Learn SQL with the e-commerce dataset on Google BigQuery

One of the tricky things about learning anything is getting from theoretical to practical. I’m from Vietnam, where learning how to drive is nightmarish. Seriously, look up “Vietnam traffic,” and you will know what I mean. So I know a ton of people who are licensed to drive but have never done it before outside of driving school.

Getting started driving for Vietnamese is hard and scary. The longer people put off driving after getting a license, the longer it will be since they last did it. After a while, they started forgetting the basics, making it ever more challenging to get started.

Photo by Leonie Clough on Unsplash

Learning SQL is pretty much the same. After you learn to write a simple statement, now what? Setting up a local database is hard, and not everyone who knows SQL can do it. Besides, working with fake data you created using Excel is no fun.

So, let’s take a “drive,” shall we?

Setting up BigQuery sandbox

First, we should start our metaphorical car. BigQuery is a managed data warehouse by Google. Being a managed service, you don’t have to spend hours learning how to create a MySQL database locally and load data there. You can start writing SQL queries in five minutes if you have a Google account, even without a credit card.

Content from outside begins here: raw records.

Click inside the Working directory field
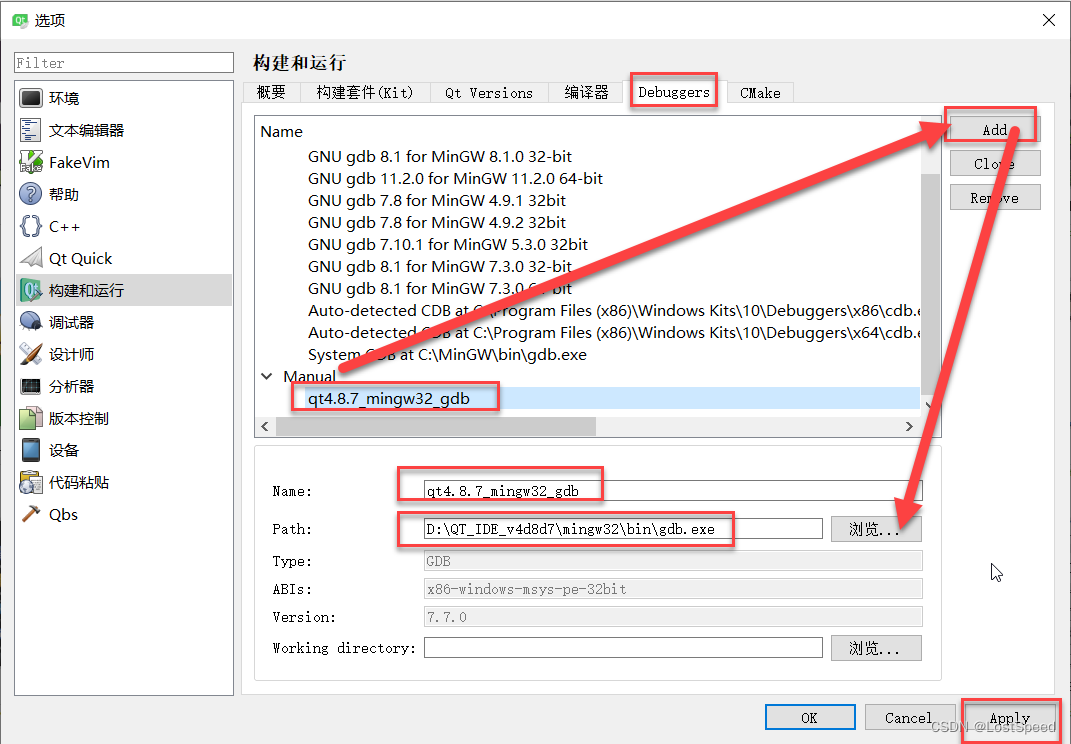1071x744 pixels. click(623, 647)
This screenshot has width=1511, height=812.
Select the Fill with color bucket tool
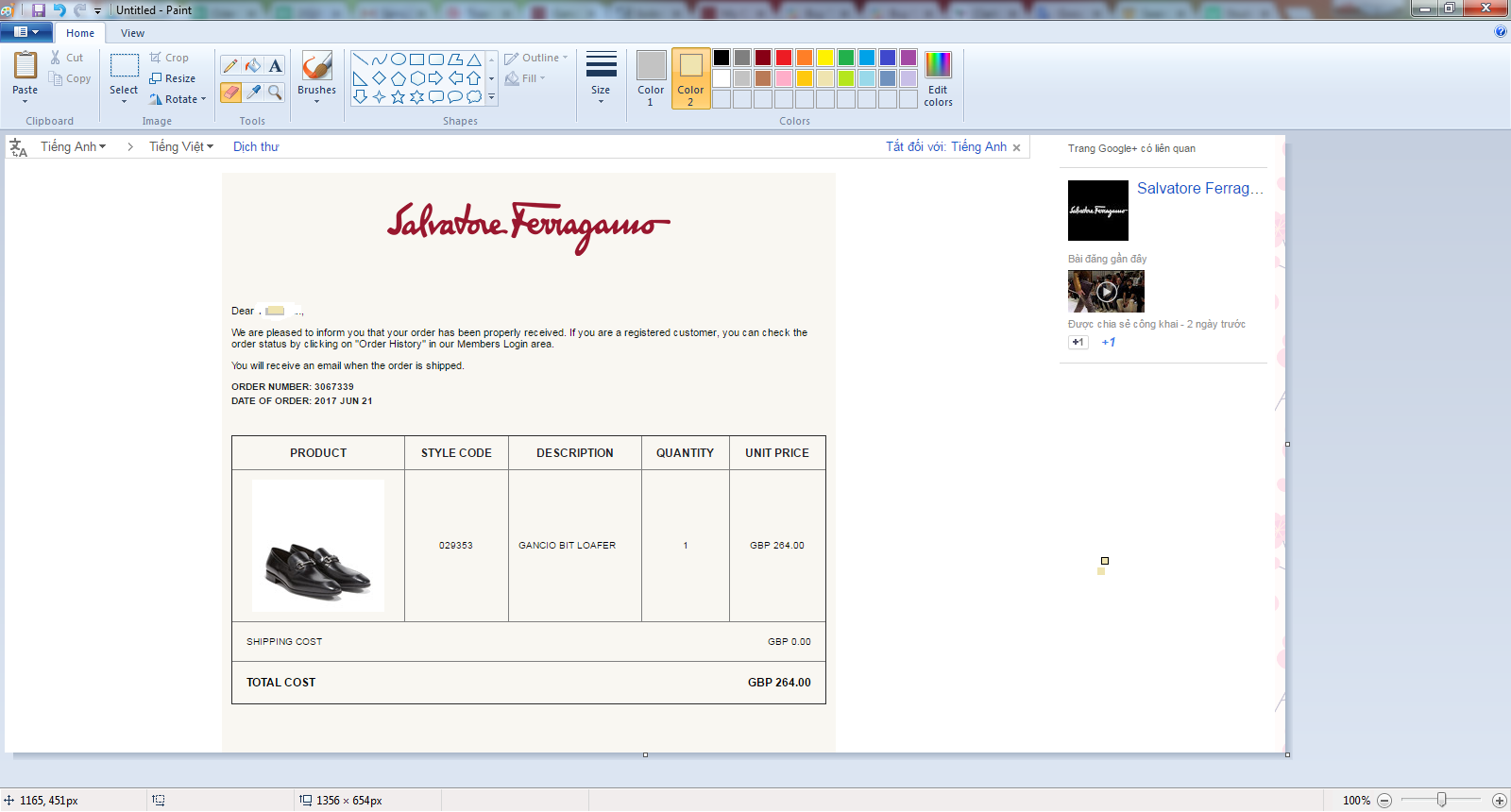(x=253, y=65)
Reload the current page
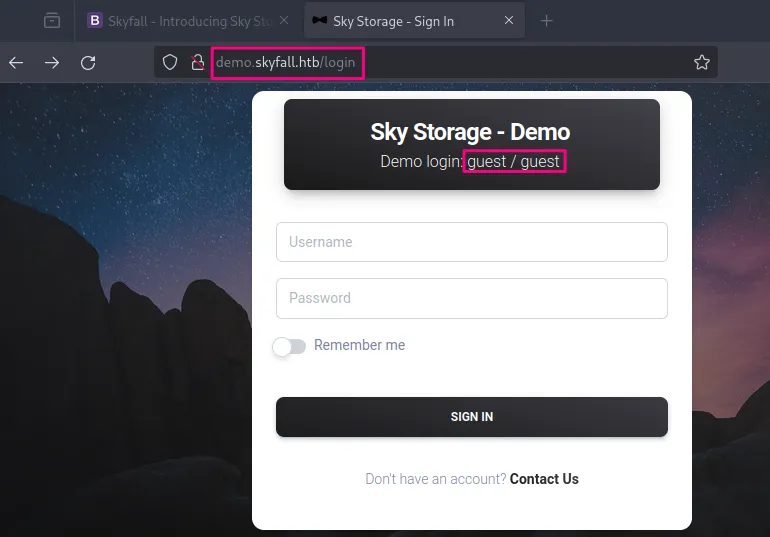The width and height of the screenshot is (770, 537). [88, 62]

Better yet, Google has curated hundred of real-world public datasets that you can query. From massive datasets like Wikipedia and Bitcoin to Economics data, you can find data for the industry you are interested in and start from there.

To start, you must head to this URL and log in with your Google account if you haven’t done so already. Next, select your country, agree to the TOS and continue. You need to create a project to start using BigQuery sandbox, a free test environment that allows you to query up to 1 TB of data per month. Select a unique name for your project and create one.

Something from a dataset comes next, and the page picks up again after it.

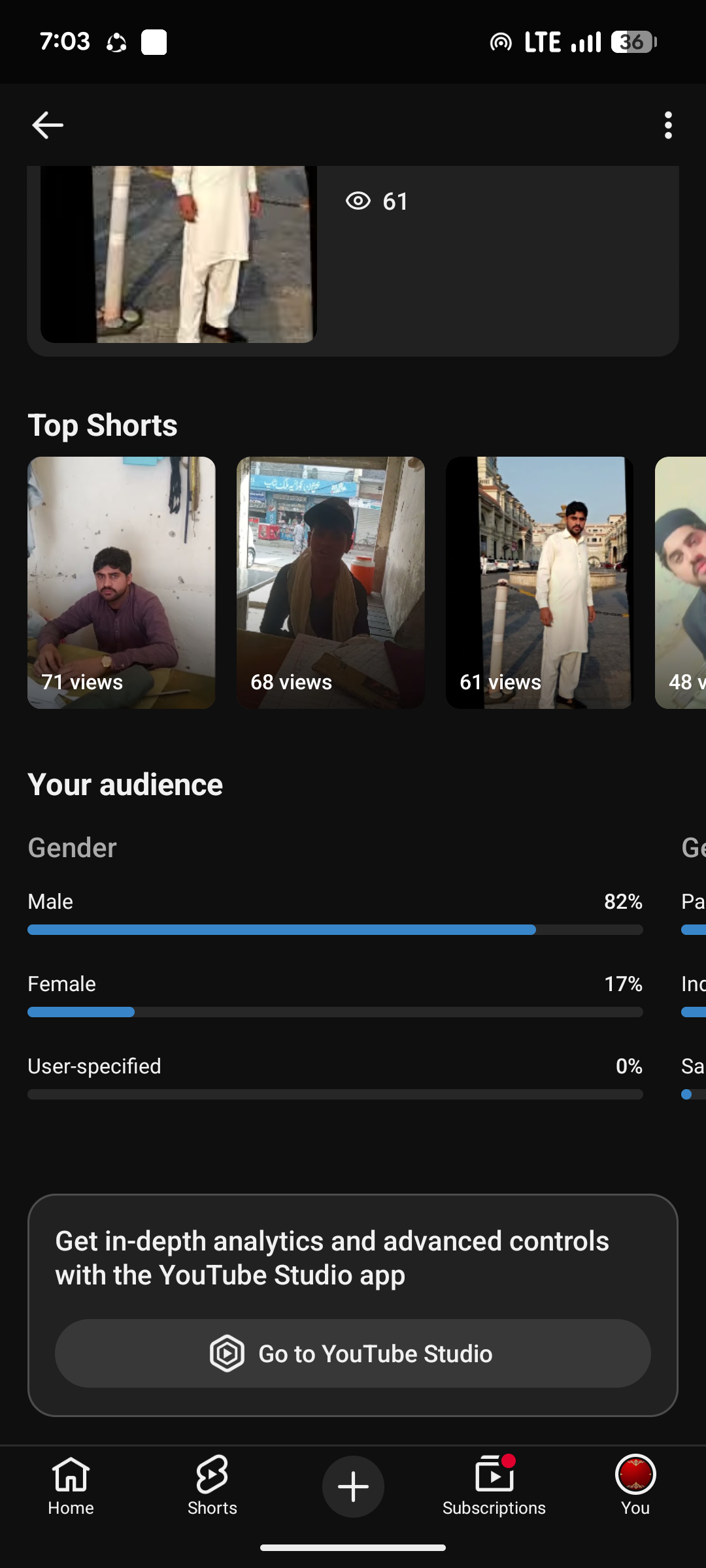Screen dimensions: 706x1568
Task: Open the Subscriptions tab
Action: (494, 1485)
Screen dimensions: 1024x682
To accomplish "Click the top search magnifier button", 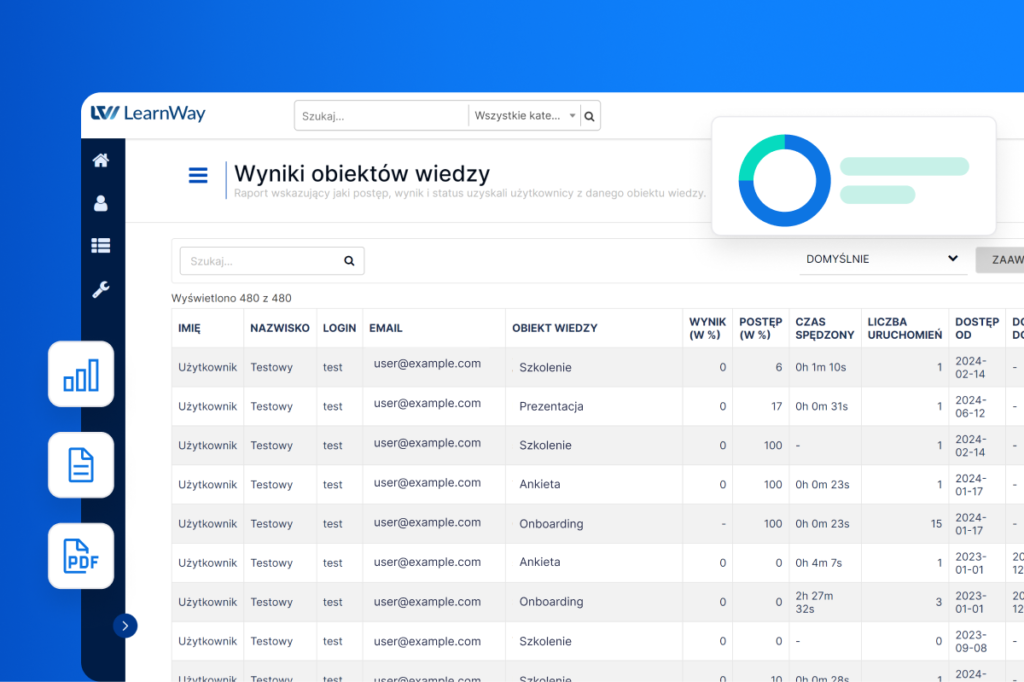I will (x=589, y=116).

Create a Google Cloud project (image by author)

It should only take a moment, and congrats, you now have access to the BigQuery sandbox! Select Add data, Pin a project, Enter project name, and put in bigquery-public-data. You can see all of the 240 free public datasets under this project.

Pinning public dataset project (Image by author)

I will not discuss how to use the BigQuery UI in this article. But if you want, check out this article or, better, this specialization in Coursera.

theLook eCommerce dataset

Now that we started the car let’s get to know it. With the pinned bigquery-public-data project, scroll all the way down, click on more results, and you should be able to find thelook_ecommerce dataset. You can select different tables, explore that data schema, and check out the actual data with preview.

Fictitious e-commerce dataset (image by author)

This is a fictitious fashion e-commerce business called Fashionly. We have a website that customers can use to purchase our products.

A customer’s journey starts when she visits our website and signs up for an account. The information that she uses when signing up is stored in the users table, and the signup date corresponds to the customer’s created date.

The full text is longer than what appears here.